Partial Classes

Out of several enchancements available in .NET 2.0 partial classes is one of them. Partial classes simply means that you can break your class and write them separately (as if they were separate entities). This becomes a useful feature when you have a large class that does more than one thing. If you open a software engineering book, you are likely to find statements like: “…your function/classes should do one thing and do it well”. Yes, this is an ideal situation but often times when modeling the real-world the developer is forced to combine multiple funcationlity within one class. This is specially true in a web-environment because there is a tendency to combine UI and logic. Pros The .NET model simply does an amazing job of separating design and logic.
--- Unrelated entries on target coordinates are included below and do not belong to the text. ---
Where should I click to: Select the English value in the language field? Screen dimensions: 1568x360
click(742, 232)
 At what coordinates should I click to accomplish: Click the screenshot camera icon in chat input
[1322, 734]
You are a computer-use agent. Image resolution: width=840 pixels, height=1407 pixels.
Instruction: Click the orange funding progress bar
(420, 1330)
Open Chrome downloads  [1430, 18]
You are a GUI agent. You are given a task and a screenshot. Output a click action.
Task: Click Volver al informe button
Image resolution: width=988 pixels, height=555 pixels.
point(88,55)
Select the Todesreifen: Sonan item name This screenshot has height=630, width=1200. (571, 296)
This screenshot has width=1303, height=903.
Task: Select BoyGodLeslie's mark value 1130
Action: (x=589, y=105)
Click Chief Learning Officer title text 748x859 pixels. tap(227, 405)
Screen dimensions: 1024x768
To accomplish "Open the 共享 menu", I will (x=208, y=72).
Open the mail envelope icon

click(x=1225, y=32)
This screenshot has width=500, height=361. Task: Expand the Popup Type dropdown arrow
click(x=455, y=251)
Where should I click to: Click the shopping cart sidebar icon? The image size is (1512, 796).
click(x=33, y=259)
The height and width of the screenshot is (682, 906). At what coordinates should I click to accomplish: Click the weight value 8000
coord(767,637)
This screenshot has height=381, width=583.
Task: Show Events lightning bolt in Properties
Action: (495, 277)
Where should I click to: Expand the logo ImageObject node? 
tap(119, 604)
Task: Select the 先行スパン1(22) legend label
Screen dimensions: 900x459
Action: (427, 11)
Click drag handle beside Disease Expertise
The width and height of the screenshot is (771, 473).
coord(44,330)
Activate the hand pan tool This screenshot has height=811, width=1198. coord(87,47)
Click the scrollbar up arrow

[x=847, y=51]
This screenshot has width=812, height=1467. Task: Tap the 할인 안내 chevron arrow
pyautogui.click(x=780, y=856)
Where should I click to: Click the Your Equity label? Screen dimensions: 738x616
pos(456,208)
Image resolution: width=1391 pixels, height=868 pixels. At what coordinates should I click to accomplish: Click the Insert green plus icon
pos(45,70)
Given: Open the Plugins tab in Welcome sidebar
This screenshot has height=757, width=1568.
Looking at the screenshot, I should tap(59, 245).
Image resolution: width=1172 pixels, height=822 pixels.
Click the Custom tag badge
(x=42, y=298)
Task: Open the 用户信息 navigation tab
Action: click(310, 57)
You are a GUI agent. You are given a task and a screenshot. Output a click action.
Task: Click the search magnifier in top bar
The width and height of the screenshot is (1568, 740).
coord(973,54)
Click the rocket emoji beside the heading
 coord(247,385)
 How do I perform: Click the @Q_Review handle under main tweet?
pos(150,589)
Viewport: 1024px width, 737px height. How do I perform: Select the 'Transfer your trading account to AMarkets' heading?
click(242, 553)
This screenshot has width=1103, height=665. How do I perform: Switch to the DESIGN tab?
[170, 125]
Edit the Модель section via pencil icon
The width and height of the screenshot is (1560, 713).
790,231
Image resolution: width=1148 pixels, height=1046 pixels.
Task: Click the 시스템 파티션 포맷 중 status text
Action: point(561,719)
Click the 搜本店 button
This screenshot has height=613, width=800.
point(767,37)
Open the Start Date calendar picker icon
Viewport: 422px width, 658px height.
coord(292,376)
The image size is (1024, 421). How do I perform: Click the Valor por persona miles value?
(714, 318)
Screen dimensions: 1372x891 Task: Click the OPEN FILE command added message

But with the current model, if you add some controls your classes will contain a list of all the WebControl members such as TextBox, RadioButton and so on. This is really UI and should be separate from the logic of the class. In .NET 2.0 however, you can separate all the UI members and move it to a partial class. Then write another partial class that will contain only the logic side of the page. A far more clearner and easier to maintain technique. Cons Since partial classes allow you to separate the class definitions anywhere within the current namespace, there might be a tendency from the developer to have large partial classes that does far too many things. What this does is you have a structured program masked with OOP keywords all over the place, and not a “true” object-oriented program. To the programmer it might appear as if he/she is using sound software-engineering methodologies because they are using class, structures, delegates and partial classes! Underneath all this keywords however is a flat structured program with lots of functions! So in conclusion, even though partial classes a great way to separate “functionality” of a class one must be careful and continue to follow sound practices.